Monday 6 September 2021

ECHR MOOC Starts Again on 7 September

Utrecht University's free Massive Open Online Course (MOOC) on the ECHR is starting again on 7 September 2021. Registration is open now! To enroll, please go to the Coursera platform.

The MOOC entitled 'Human Rights for Open Societies - An introduction into the ECHR' is taught by myself (Antoine Buyse) and my Utrecht University colleagues professor Janneke Gerards and Claire Loven. This is the abstract of our six-week course:

'Human rights are under pressure in many places across the globe. Peaceful protests are violently quashed. Voting is tampered with. And minorities are often excluded from decision-making. All of this threatens the ideal of an open society in which each of us can be free and participate equally. A solid protection of human rights is needed for an open society to exist and to flourish. But it is often an uphill battle to work towards that ideal. Equip yourself and learn more about what human rights are and how they work. 

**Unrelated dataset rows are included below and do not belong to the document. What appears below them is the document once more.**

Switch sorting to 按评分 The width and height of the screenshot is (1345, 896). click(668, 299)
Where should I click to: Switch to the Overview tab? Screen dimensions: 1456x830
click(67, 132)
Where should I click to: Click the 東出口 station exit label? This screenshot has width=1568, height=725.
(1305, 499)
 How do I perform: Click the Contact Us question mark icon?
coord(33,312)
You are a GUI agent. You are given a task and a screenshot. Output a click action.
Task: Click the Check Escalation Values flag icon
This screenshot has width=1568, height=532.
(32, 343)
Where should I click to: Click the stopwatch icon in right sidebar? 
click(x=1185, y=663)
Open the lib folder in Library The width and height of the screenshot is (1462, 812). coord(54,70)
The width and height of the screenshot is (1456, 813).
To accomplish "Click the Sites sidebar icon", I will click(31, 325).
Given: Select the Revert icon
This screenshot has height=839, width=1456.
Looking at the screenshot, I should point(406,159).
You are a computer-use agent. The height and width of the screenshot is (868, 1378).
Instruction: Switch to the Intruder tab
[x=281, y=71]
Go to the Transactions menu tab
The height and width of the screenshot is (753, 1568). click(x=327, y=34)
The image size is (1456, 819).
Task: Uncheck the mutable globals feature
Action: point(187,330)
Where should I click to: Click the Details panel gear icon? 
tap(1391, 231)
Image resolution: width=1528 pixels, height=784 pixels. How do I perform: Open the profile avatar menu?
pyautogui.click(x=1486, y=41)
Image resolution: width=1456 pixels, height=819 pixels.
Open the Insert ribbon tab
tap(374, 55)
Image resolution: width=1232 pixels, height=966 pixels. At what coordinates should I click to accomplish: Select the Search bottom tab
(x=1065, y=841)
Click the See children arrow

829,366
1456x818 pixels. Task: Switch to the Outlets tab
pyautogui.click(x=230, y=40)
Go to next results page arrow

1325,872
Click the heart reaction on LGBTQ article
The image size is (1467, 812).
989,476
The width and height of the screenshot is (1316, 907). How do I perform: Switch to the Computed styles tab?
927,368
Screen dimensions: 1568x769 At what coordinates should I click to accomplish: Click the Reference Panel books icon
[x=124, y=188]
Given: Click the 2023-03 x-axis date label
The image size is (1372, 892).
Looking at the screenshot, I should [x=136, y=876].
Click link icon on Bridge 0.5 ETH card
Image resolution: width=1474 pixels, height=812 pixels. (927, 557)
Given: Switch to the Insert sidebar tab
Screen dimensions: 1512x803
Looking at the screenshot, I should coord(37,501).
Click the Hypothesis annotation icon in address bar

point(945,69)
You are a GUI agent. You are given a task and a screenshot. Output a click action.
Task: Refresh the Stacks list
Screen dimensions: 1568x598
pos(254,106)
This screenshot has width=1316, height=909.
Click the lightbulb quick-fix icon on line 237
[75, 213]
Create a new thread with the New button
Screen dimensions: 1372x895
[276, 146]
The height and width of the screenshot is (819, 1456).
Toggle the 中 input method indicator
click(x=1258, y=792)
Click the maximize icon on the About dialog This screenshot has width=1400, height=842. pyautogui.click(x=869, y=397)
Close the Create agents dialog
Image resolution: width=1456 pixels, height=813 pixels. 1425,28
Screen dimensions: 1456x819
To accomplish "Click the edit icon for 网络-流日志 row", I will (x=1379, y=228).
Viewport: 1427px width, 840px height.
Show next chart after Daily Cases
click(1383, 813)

In this course, we will introduce you to one of the world’s most intricate human rights systems: the European Convention on Human Rights. You will see when and how people can turn to the European Court of Human Rights to complain about human rights violations. You will learn how the Court tries to solve many of the difficult human rights dilemmas of today. We will look, amongst other things, at the freedom of expression and demonstration, the right to vote, and the prohibition of discrimination. And we will address the rights of migrants, refugees, and other vulnerable groups. And, of course, we will see whether it is possible to restrict rights and if so under what conditions. You will even encounter watchdogs and ice cream in this course. We invite you to follow us on a journey of discovery into the European Convention!'

Please watch this short introduction video to get an impression:

Wednesday 1 September 2021

Applying to the Court Information Pages

The Court has revamped and extended its pages on how to apply to Strasbourg. The information for applicants is now available in no less than 36 languages, with its entry point here. For each version, such as for example the English-language one, the page contains information on how to make a valid application (including the relevant parts f the Rules of Court), information on the application form, the procedure before the Court, and the state-of-proceedings database which enables applicants to keep track of their case. The language-specific pages equally include the translated version of the Convention itself, a flowchart on how applications are dealt with and informative videos. The perfect entry point for any potential applicant!